PROVIDED DATA:
%%
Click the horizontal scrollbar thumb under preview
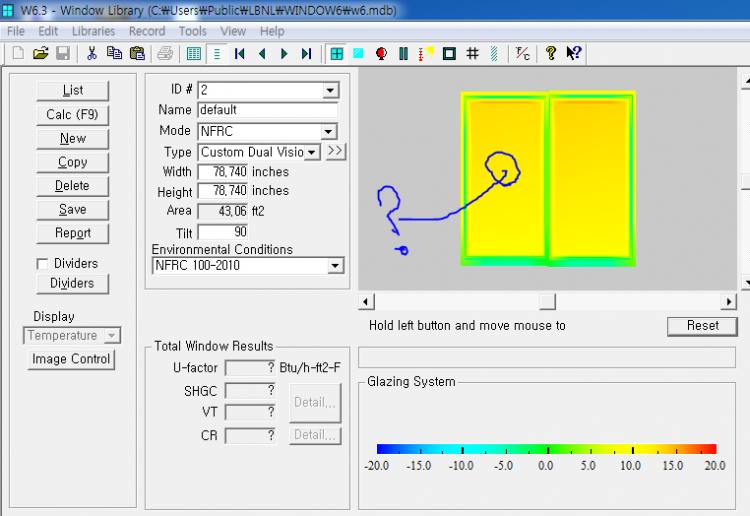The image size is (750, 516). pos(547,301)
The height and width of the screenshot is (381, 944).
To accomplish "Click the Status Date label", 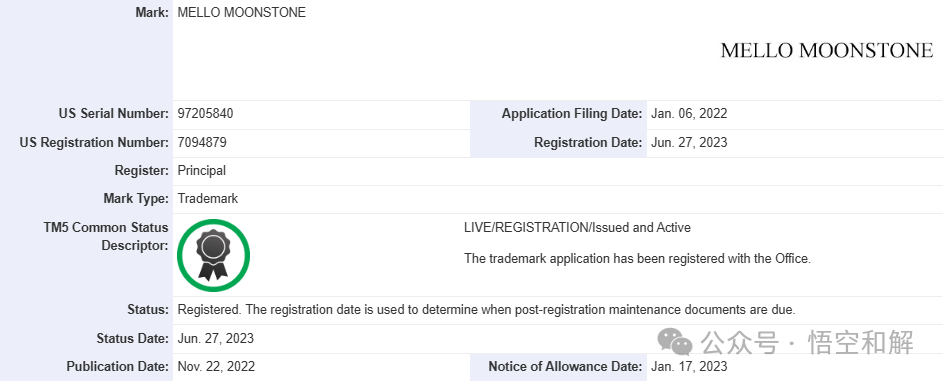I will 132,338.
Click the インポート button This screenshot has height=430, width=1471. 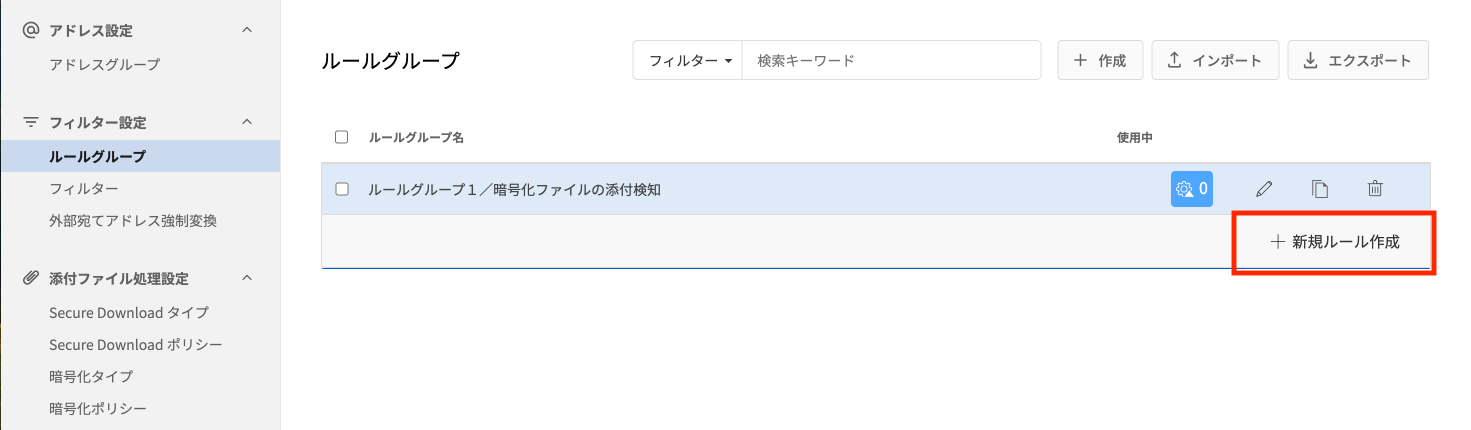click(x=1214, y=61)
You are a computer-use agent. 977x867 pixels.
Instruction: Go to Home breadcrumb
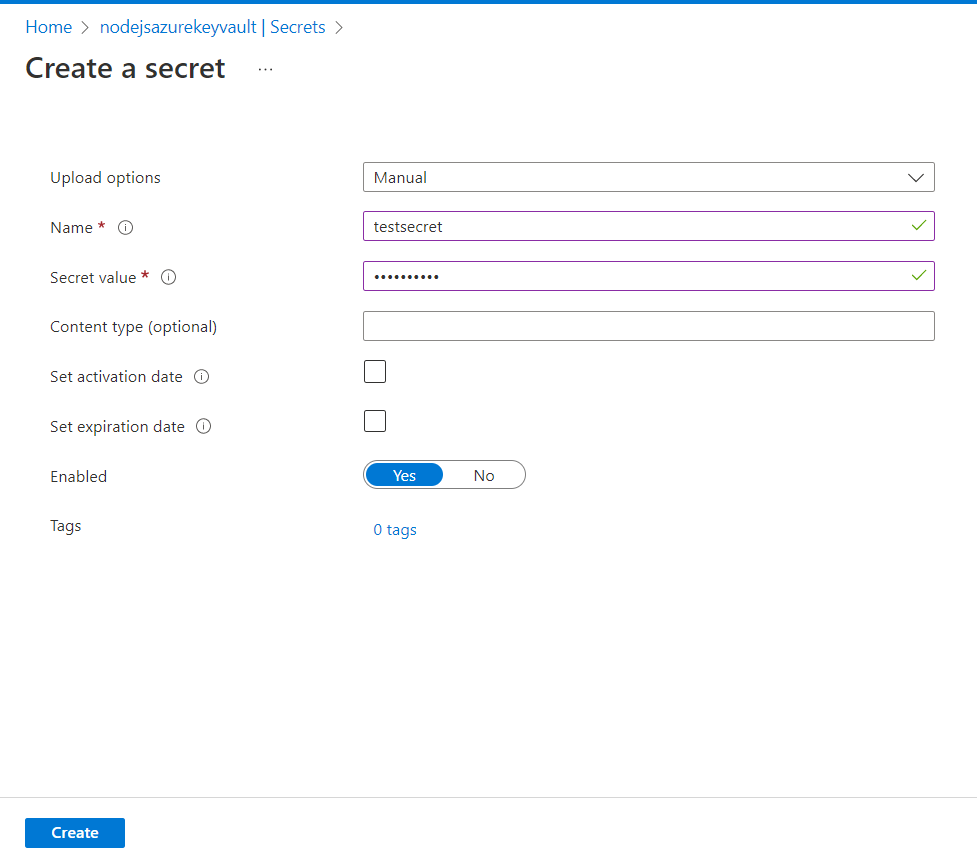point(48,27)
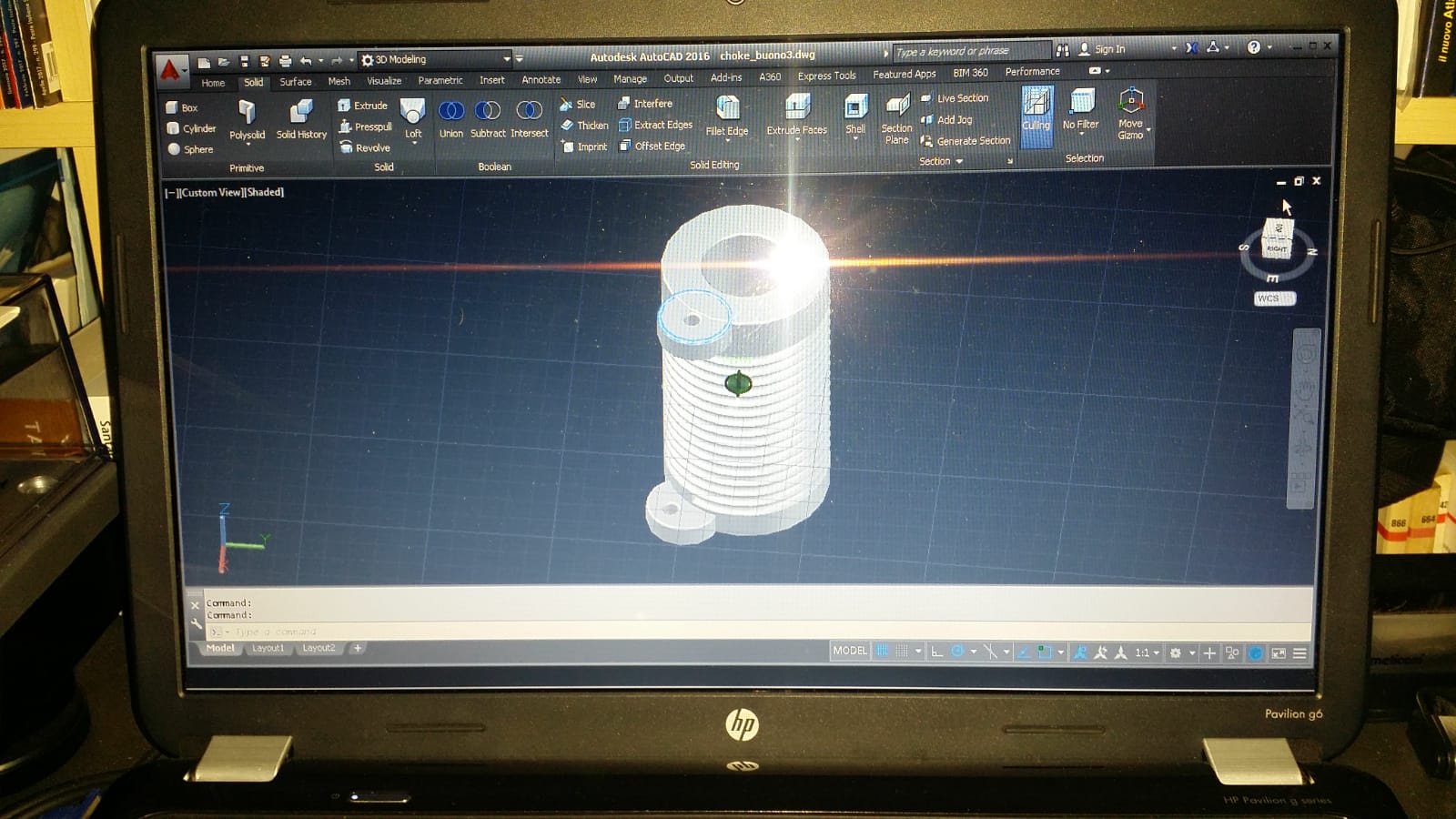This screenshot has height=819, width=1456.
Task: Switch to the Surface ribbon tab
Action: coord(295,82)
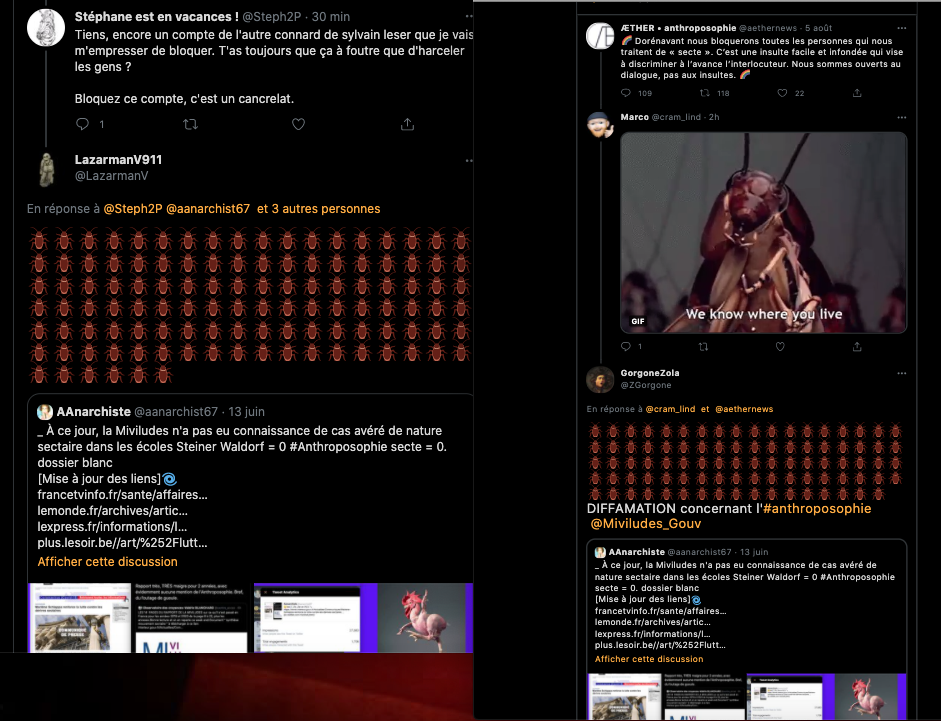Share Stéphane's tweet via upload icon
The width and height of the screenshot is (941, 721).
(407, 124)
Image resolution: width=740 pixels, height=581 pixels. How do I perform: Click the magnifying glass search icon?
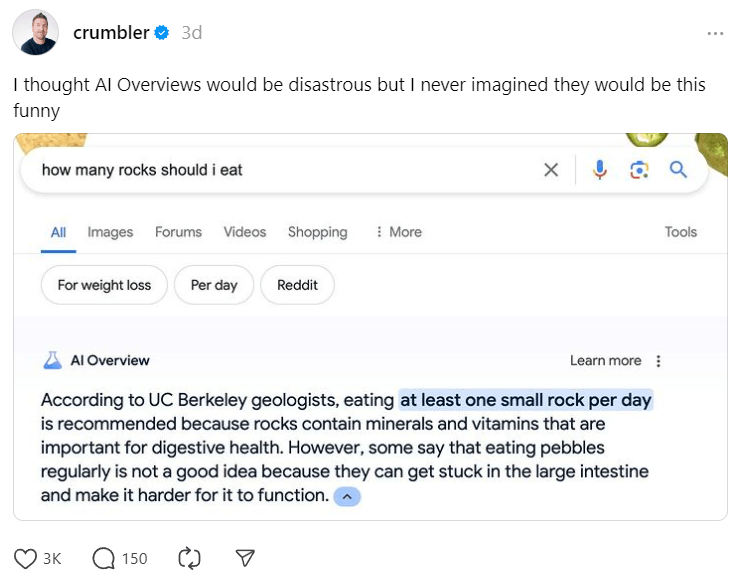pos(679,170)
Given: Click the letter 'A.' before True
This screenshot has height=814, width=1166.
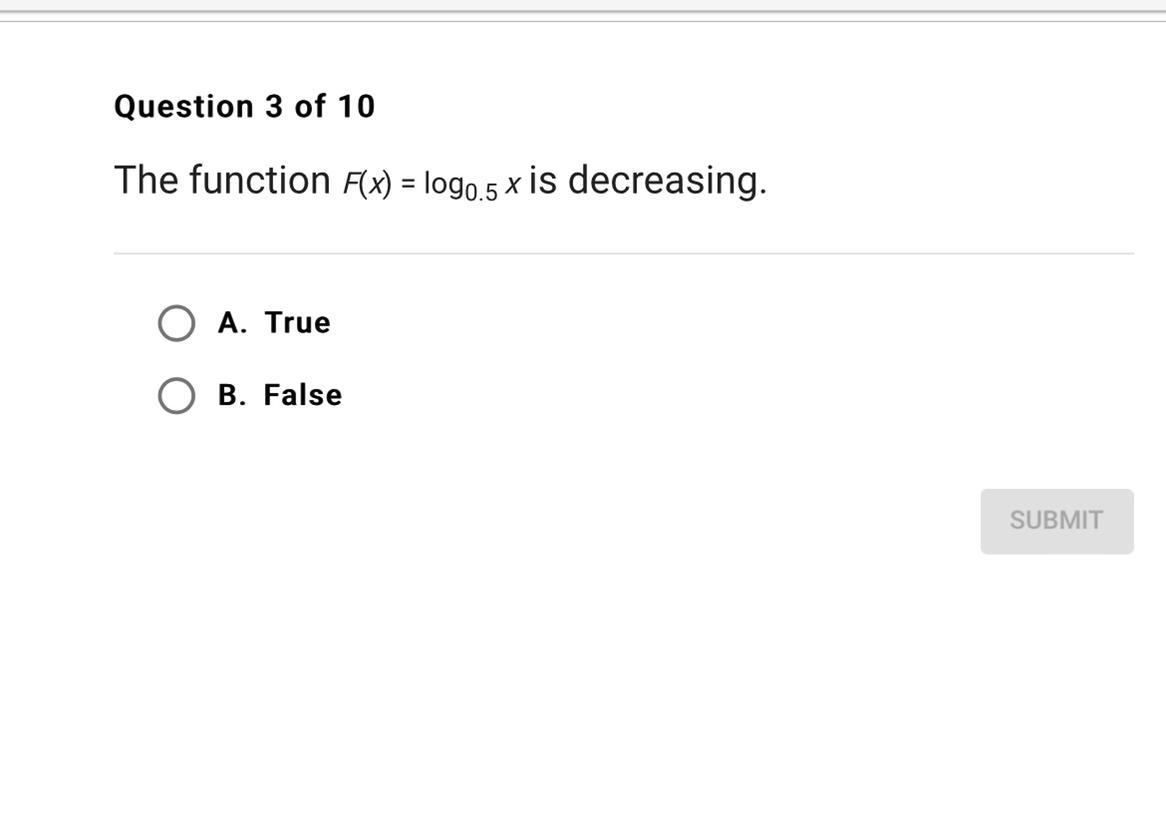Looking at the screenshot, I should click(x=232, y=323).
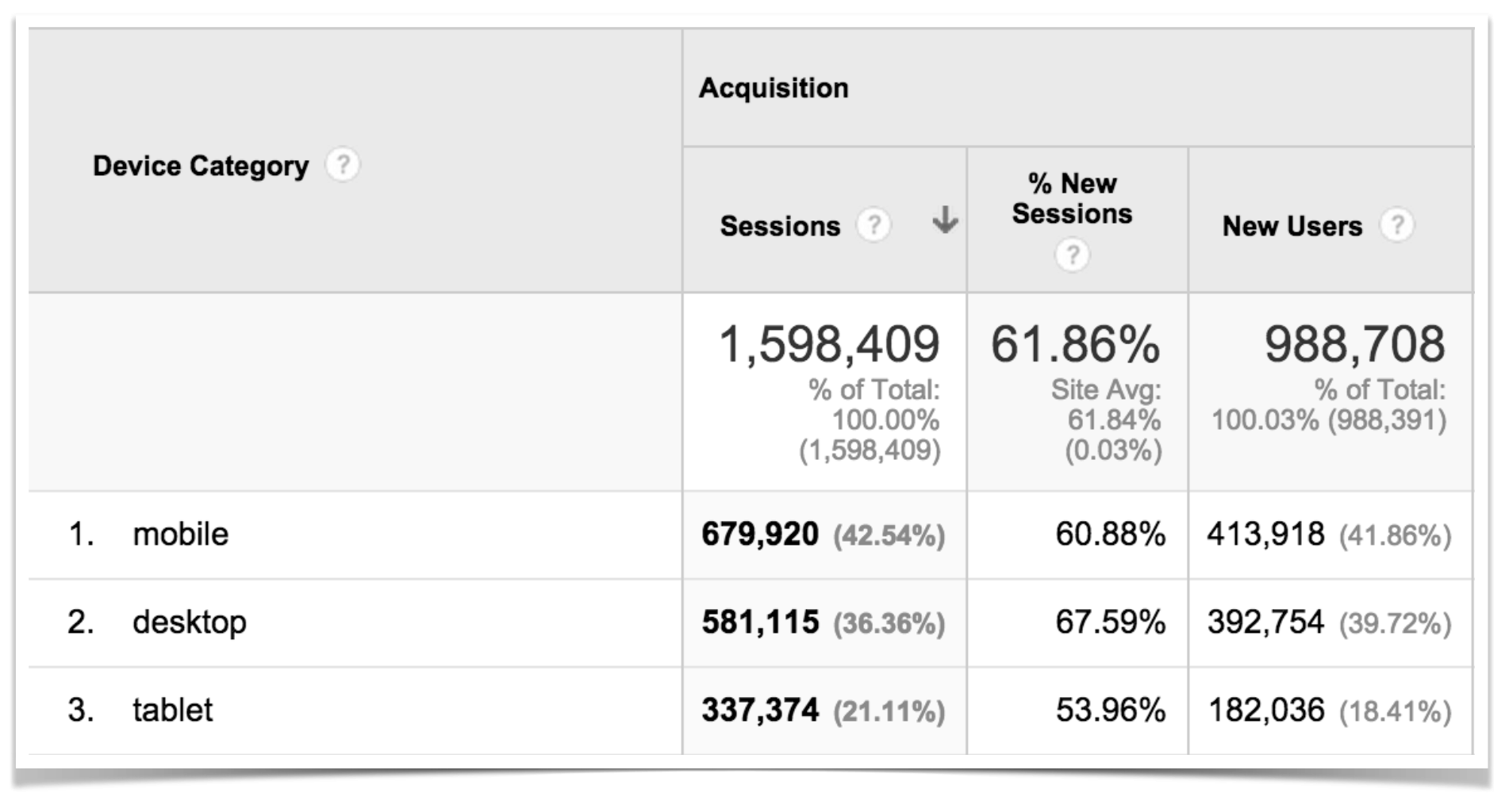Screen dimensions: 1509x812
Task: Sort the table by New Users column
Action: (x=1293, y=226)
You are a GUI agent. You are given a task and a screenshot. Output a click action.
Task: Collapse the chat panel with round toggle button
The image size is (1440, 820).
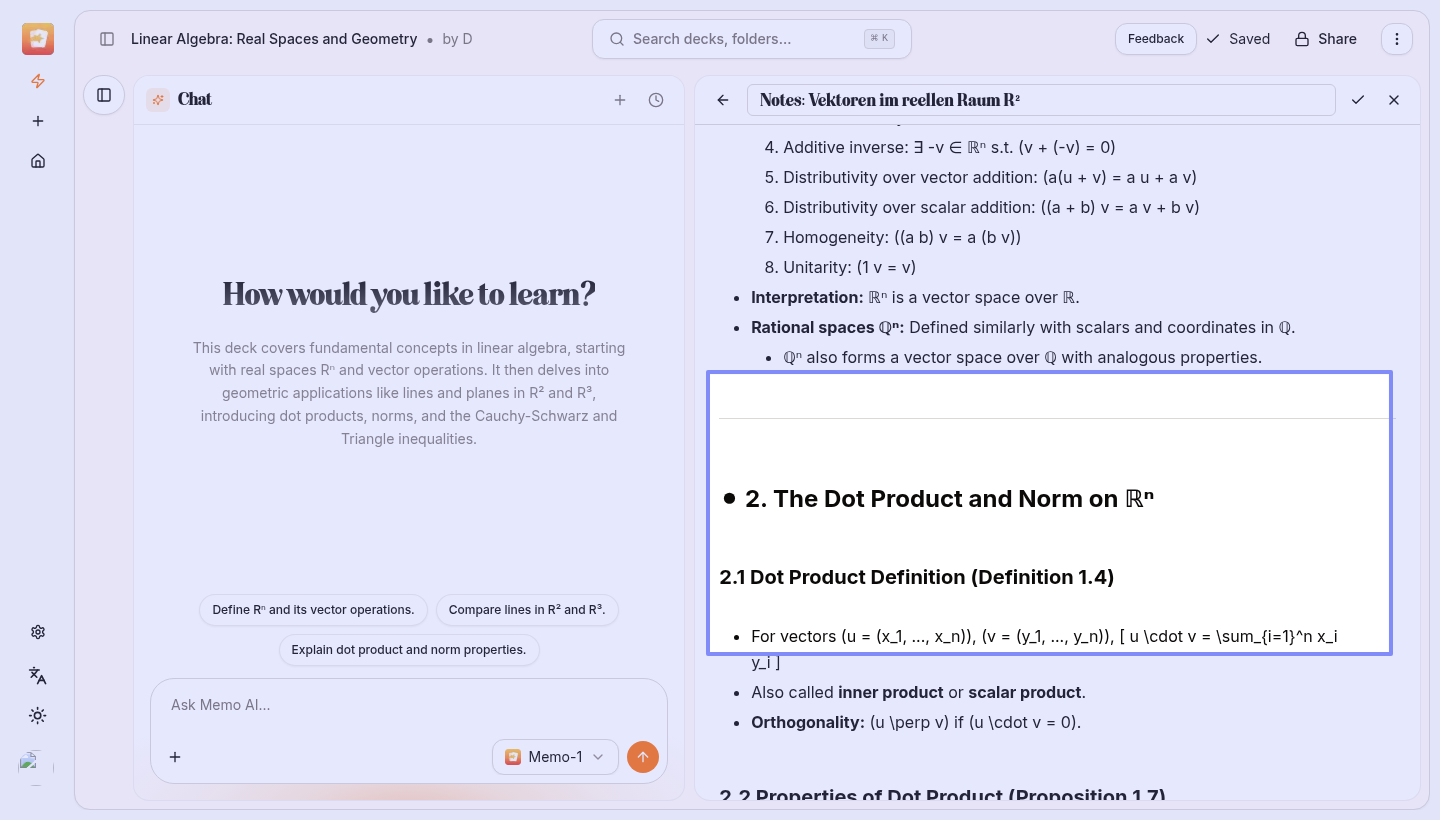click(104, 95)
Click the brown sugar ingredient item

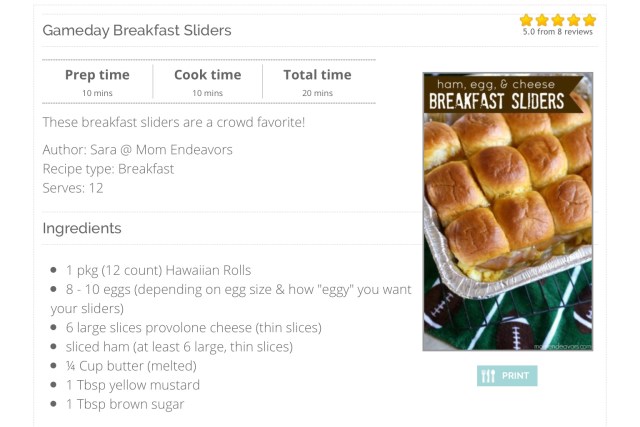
%%
WORK REQUIRED:
Every line holding the string "agent" should be copied here, so please find those lines in the data.

YOUR SOLUTION:
You are a computer-use agent. 977x867 pixels.
You are a GUI agent. You are given a task and a screenshot. Output a click action.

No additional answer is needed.